Everything I've read says Iodine is supposed to be at like .06 which was the LFS also said.

 

A few months back I had 0 iodine and I noticed a significant difference when I started dosing. Everythign started looking much better.

 

I guess a drop a day is not quite accurate... I put in a drop every day or two, and it's low because I've only put in a couple of drops in the last week.

 

I did a 20% water change a week ago, and another this past sunday. Im using premade water from the LFS I think they use reef crystals.

 

I did use some PH buffer to bring it up from 7.3 to 8.

 

I'm really not sure what's going on, water changes have not been fixing it, my corals have looked kind of "sick" for lack of a better term for like a month now.

 

I even replaced the PC bulb because I thoguht maybe they were getting mad that there was not enough light (6 month old bulb)

 

When everything is running as it should I do 1 gallon a week water change.

 

 

Ohh and I just rememberd within the last 3 weeks I also started using a little baggie of phosban, and replaced my bag of purigen that was about 3 months old.

 

Also wanted to add that my xenia really makes a difference in iodine levels... when the xenia is big (if I havn't trimmed it back in a couple of months) tank levels will stay near .06 much easier than when the xenia is huge

Link to comment

Just a quick note and i dont think anyone else has mentioned it but your alkalinity is dangerously low, you need it at about 10dkh.

Link to comment

what has changed since things started looking bad?

 

figure out what you have done different in the last month, and stop doing it.

Link to comment

I have to agree, stop dosing and do a 40% water change and maybe even another 40% a few days later, then stick with your regular water change.
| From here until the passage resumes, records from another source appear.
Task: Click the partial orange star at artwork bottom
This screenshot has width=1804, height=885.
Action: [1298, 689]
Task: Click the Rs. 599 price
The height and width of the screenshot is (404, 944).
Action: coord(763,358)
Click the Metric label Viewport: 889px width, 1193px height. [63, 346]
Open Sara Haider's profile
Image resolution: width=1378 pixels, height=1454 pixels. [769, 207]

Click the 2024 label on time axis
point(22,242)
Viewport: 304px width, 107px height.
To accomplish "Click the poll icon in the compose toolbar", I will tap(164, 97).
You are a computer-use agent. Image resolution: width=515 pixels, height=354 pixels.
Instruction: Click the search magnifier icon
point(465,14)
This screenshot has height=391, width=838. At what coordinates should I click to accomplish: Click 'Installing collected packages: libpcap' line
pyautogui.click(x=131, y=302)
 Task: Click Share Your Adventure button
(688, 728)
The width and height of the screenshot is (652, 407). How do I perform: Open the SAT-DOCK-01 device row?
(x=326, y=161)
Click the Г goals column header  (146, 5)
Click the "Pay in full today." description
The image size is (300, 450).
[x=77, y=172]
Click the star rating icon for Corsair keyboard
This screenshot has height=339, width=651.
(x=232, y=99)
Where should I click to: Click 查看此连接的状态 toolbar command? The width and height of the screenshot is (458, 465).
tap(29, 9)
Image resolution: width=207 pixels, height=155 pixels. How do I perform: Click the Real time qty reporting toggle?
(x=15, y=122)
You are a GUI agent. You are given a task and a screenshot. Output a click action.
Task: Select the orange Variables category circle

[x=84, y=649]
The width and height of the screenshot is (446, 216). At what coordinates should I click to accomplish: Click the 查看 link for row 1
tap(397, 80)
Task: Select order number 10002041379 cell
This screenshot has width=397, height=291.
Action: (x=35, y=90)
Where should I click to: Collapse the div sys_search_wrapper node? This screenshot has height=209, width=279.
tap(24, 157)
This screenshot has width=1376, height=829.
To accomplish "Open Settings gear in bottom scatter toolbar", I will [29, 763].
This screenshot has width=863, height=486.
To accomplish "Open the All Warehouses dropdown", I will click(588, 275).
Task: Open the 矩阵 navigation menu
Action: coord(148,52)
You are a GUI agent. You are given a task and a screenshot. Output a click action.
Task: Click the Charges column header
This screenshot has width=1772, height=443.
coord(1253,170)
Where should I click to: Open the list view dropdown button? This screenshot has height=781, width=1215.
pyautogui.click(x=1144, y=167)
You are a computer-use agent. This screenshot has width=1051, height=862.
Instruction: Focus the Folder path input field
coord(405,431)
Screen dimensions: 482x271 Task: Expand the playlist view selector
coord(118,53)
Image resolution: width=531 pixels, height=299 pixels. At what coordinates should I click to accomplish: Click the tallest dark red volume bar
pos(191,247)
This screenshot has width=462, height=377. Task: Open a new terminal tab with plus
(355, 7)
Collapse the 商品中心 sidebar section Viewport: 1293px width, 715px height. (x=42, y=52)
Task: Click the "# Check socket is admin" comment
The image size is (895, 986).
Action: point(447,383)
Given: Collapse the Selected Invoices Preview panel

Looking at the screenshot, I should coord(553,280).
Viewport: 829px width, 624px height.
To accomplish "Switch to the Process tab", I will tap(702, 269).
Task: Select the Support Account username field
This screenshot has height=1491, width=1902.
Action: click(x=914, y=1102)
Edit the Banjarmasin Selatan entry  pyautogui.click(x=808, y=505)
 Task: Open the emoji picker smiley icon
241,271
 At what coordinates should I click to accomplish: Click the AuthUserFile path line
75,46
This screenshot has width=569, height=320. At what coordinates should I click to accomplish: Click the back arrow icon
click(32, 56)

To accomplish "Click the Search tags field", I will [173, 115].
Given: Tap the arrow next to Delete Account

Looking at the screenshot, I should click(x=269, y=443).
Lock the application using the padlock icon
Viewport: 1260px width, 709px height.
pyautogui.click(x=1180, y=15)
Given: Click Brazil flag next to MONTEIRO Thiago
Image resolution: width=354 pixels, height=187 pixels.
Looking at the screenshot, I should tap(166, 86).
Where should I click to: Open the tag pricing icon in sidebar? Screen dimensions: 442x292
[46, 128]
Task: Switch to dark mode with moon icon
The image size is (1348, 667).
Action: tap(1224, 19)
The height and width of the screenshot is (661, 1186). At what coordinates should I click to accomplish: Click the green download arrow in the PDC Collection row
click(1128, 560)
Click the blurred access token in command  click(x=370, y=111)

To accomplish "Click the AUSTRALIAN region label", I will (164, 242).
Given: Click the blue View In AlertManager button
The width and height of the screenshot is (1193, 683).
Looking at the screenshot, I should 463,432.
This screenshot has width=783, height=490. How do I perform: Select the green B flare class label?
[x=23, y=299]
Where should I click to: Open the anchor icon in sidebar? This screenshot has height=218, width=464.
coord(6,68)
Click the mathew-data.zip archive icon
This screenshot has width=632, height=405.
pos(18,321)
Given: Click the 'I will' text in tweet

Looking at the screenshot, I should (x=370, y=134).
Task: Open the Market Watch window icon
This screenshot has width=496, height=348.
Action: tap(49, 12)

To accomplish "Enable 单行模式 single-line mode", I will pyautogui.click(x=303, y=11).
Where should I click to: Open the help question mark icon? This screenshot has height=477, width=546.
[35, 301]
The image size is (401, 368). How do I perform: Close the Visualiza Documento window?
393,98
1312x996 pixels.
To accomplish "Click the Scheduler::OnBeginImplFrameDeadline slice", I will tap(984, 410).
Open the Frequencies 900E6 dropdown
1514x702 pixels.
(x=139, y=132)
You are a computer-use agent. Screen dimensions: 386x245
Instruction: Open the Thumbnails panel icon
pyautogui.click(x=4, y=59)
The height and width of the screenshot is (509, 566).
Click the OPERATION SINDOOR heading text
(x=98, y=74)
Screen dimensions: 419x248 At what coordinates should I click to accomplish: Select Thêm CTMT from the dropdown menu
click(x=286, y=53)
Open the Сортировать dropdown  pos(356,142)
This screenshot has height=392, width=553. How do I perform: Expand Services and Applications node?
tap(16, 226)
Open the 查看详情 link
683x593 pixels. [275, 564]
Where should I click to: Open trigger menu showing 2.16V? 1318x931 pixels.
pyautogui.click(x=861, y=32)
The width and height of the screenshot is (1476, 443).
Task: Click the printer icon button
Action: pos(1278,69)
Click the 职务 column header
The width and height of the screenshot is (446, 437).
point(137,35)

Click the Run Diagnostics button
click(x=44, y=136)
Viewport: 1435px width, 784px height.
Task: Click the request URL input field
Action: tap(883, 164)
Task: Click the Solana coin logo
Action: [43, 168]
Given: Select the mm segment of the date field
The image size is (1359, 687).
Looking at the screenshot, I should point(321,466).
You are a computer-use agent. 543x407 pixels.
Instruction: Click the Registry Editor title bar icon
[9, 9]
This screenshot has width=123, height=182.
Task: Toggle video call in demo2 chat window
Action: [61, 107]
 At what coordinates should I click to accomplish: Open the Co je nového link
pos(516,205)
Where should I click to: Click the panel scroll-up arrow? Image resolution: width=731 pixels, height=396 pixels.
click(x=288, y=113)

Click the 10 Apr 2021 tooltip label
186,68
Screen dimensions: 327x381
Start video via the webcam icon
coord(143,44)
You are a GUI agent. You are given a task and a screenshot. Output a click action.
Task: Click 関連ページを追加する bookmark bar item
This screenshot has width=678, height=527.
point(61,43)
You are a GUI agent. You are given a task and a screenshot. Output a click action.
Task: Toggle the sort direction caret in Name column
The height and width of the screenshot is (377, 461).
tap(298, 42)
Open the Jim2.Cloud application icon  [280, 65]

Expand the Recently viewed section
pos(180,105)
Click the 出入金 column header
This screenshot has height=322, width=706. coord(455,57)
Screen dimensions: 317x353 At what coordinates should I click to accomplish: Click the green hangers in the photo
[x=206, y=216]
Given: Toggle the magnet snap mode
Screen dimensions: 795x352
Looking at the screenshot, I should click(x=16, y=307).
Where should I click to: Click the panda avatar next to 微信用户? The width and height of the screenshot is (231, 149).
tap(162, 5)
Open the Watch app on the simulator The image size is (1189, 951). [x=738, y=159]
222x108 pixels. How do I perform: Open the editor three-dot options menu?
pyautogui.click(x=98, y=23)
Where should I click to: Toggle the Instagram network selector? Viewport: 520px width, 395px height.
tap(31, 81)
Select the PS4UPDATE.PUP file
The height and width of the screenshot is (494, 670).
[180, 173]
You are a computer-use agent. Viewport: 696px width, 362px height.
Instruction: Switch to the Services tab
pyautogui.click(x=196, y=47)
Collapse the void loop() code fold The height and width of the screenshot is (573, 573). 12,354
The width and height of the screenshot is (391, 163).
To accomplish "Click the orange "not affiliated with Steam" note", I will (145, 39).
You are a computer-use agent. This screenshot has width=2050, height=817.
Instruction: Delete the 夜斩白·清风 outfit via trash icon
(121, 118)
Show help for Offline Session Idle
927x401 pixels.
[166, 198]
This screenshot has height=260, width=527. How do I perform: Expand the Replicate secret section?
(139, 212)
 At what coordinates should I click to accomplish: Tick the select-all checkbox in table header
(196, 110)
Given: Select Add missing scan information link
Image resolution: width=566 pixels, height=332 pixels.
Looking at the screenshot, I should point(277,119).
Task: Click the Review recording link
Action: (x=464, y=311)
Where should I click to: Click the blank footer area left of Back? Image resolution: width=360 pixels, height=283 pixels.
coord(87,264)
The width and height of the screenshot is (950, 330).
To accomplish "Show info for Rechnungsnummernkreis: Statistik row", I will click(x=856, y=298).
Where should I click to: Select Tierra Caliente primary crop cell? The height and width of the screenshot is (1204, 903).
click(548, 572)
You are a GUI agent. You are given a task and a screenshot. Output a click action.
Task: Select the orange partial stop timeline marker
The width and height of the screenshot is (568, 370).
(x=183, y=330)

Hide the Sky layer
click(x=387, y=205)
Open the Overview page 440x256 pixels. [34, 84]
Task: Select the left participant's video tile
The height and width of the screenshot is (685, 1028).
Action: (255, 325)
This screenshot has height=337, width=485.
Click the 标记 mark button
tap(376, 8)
Your alk and calcium seem to be out of balance, to low! The water changes will correct this.

This should make a big difference.

 

It also sounds like ph shock may have occured to.

Link to comment
Everything I've read says Iodine is supposed to be at like .06 which was the LFS also said.
my bad, you're right. it is naturally occuring around 0.05~0.06 ppm. i don't know why i've had that (0.02 ppb) rolling around in my head all this time then. :huh:

 

but regardless, 1-drop of lugol's even every couple of days for a small tank is too much (unless you're growing red/brown algae by the fistful).

 

I did use some PH buffer to bring it up from 7.3 to 8.
that's an enormous swing. (7.7 to 8.0 is a big change) what caused that?
Link to comment
that's an enormous swing. (7.7 to 8.0 is a big change) what caused that?

 

I did use some PH buffer to bring it up from 7.3 to 8.
Link to comment

i meant what caused the initial pH depression to 7.3 that required the buffer? i mean, that's almost acidic at that point.

Link to comment

I don't know what made my PH drop so low, and I could be remembering that incorrectly, I have it recorded somewheres at home I'll look for it tonight.

 

I will do some 30% water changes using store bought pre made reef crystal water...

 

I have, since day 1 had low iodine issues, for whatever reason with my current occupants .06 is reallly hard for me to keep.

 

When it was the hardest to keep up I had a huge neon green harry mushroom 8" maybe 10" fully expanded, and a gigantic clump of xenia.

 

I have since removed the mushroom becuase he was just too big, and cut down the xenia a great deal. So I don't dose quite as much iodine.

 

But even dosing as I am the level is only .02 which is .04 lower than natual sea water... so what gives?!

 

I have also always had a hard time keeping the PH at 8.2 it seems to level out at 8.0 or 7.9 usually... this is why I bought the buffer in the first place.

 

Until recently (last 3-4 water changes) I have been mixing my own water from grocery store RO water, and Oceanic sea salt.

 

I keep some filter floss in chamer 3 to catch the bigger chucnks as they flow through. ( I change this each sunday unless I'm lazy and then it might wait as much as 10-12 days) I am considering getting rid of the floss and going with some rock rubble but I'm afraid that if I pack a bunch of uncured LR rubble from the LFS in the back of my tank I'll kick off a cycle and I don't want to do that.

 

-----------

 

Thinking backward to sometime in the first half of April, I added a clown goby. Which I was hoping the clown fish would allow to hang out with him. He didn't and I'm pretty sure the poor little guy was stressed to death, and eaten by the crabs since I never found the body.

 

About 3 weeks after goby disapeared my shrimp decided to give up on life as well.

 

At this point I kind figured something has GOT to be wrong since I've had two creatures die in less than a month. I took some water to the LFS and thats when I found out my alkalinity and PH were way out of wack.... even with the ph and alkalinity levels (I have them at home) the LFS guy said was pretty sure they wouldnt have killed my shrimp, and to just do a couple of water changes. He seemed to think my shrimp dying was unrelated to any water conditions.

 

I did some 20% water changes AND

 

To cure the phosphate problem I figured maybe the grocery store RO water I'm buying sucks, I'll just buy premade water from this other LFS. I also added a little baggie of phosban, and while I was at it replaced my purigen.

 

BTW here is a picture of my late departed goby, hanging out in my now sickly looking GSP http://www.blakespace.com/albums/nano-cube/goby_and_gsp2.jpg this pick was taken 4-16

Link to comment

Large temperature swings can cause a large PH swing. Check the difference in temp in the morning and when you photoperiod is just ended. I would also stop the dosing/chemicals altogether for awhile. I really never dose anything in mine. I just run carbon and do weekly 10%. The weekly 10% should take the place of any dosing you may be doing.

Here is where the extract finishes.